In the historical community there’s a joke that all of Russian history can be summed up in five words: ‘But then it got worse’. A country that went from serfdom to Tsarism to the slaughtering grounds of the First World War to revolution to civil war to Stalianist terror to the unimaginable bloodshed of the Second World War is clearly going to have a unique and stoic view of the world.
Alexander Sokurov is one such Russian who seems to have a grasp on history better than most, the way that it shifts and changes depending on who is telling the story. In 2002 he directed Russian Ark, one of the most unique films ever made. Often touted as a masterpiece, this tour through Russian history with a walk through St Petersburg’s Winter Palace is notable for being entirely shot in the first person and the entire 96 minutes being a single unbroken Steadicam shot, filmed without the aid of CGI or editing (it was a film in one shot before it was cool).
Sokurov’s encore to Russian Ark arrives in Francofonia and although the themes are similar, the setting is different. This is a tour through the Louvre and its history and is a meditation on the form of art. It’s all very European and while not always easy to understand, Sokurov has created a fascinating piece of work.
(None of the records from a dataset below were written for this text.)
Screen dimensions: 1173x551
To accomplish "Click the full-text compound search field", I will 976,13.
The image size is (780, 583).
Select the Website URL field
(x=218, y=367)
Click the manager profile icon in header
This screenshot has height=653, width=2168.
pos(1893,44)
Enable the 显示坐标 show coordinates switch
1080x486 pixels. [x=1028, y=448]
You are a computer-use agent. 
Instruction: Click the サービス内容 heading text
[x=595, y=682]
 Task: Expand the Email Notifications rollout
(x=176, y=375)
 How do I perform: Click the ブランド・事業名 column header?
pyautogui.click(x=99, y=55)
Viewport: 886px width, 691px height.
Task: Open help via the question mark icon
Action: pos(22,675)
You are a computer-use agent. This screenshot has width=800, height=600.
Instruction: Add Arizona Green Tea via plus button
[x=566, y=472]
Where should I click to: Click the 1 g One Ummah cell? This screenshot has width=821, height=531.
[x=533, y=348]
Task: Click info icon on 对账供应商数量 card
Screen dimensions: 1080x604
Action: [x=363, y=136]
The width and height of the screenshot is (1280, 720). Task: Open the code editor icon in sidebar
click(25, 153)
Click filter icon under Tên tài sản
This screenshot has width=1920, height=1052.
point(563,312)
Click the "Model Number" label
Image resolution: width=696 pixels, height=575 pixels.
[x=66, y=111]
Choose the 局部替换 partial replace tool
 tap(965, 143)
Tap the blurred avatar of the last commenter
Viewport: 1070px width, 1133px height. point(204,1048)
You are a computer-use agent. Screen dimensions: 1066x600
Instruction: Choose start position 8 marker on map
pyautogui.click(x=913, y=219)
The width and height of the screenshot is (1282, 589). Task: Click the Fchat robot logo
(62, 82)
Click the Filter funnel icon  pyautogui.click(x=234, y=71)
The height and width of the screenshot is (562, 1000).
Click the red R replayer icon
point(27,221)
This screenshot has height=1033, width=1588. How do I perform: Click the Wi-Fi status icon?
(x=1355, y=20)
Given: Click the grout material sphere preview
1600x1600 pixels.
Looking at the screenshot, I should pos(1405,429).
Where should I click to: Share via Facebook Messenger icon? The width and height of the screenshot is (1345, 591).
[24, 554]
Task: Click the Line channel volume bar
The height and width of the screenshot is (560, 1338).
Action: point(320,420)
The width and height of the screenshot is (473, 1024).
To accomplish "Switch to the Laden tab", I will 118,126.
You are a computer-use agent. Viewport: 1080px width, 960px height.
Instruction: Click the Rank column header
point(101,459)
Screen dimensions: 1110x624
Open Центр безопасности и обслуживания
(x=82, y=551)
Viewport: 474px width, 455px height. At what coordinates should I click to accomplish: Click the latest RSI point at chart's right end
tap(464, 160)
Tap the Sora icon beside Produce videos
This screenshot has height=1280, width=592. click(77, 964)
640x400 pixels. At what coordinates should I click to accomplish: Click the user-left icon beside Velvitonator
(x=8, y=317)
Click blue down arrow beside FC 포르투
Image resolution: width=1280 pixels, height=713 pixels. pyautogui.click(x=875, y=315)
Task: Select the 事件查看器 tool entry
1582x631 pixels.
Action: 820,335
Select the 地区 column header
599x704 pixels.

We begin with Alexander Sokurov himself sitting at his desk, his voiceover ruminating on the film he has just made which is also the one the audience has just started watching; it’s all very meta. From here he Skypes the captain of a container ship whose cargo is headed for a museum, which presumably would be the Louvre but it’s never specifically stated. The film fades in and out of a few different tangents like this and understanding what’s going on doesn’t seem to be the point. Like a lot of films made in the Soviet model you just sit back and let the images and montage carry you on a journey.
This journey takes us through the Louvre in the middle of the night, with actors playing historical figures who walk through the museum commenting on the things around them. The standout best isVincent Nemeth playing Napoléon Bonaparte, and if you think you can live without seeing a very chubby Napoléon Bonaparte walking through the Louvre yelling about art and war, you might want to reconsider.
Francofonia is a bit like a cinematic poem. Unique and beautiful yet also difficult to understand, it’s only the arty folk who seem to be able to comprehend it and even then they might just be really good at pretending to understand it. There are sublime moments like when Napoleon is walking though the Egyptian section and you realise that the sculptures he’s talking about are 9000 years old, and there’s also moments which need a ponder over a post-film coffee to try and make sense of.
Going back to the point made about history, this isn’t just a museum tour but a meditation on art and its significance. One of the main sections is about the Louvre’s place in World War Two as Hitler visited it after conquering France. The Russian voiceover reminds us that it was so fortunate that Hitler liked French culture and art, because if he had felt the same way about France as he had about Russia the world would look very differently today. As a point of reference the film speaks of the Tragedy of Leningrad, in which the Germans laid siege to the Soviet capital for 900 consecutive days, creating a level of destruction and loss of life never before seen or since matched as nearly one and a half million people were starved to death. More Soviet citizens died in the Siege of Leningrad than the British and Americans lost for the whole of the Second World War combined. That’s over four times more than were killed at Hiroshima and Nagasaki. Imagine the treasures the world would have lost if this had happened to Paris.
Art is mankind’s great way of understanding itself, in the words of Roger Ebert: it’s the closest we can ever come to truly understanding what a stranger thinks and feels. Sokurov’s cinematic essay manages to be both a meditation on art and a work of art itself, which mustn’t have been an easy thing to think up or let alone film.
At one point the idea is posited that France and the Louvre are symbiotic. The Louvre is France personified and everything that the French consider themselves to be is contained in the Louvre. It’s a fascinating idea, one of the many that Francofonia makes you stop and think about. Although this will only be enjoyed by a select audience, this is still a chance to bask in the glory of European art and if you’ve ever made it to the Louvre in your travels a healthy dose of nostalgia is coming your way. For everyone else, it might be time to start saving for that trip to Europe you’ve always dreamed of.
Francofonia is in cinemas from 6th October through Madman Films.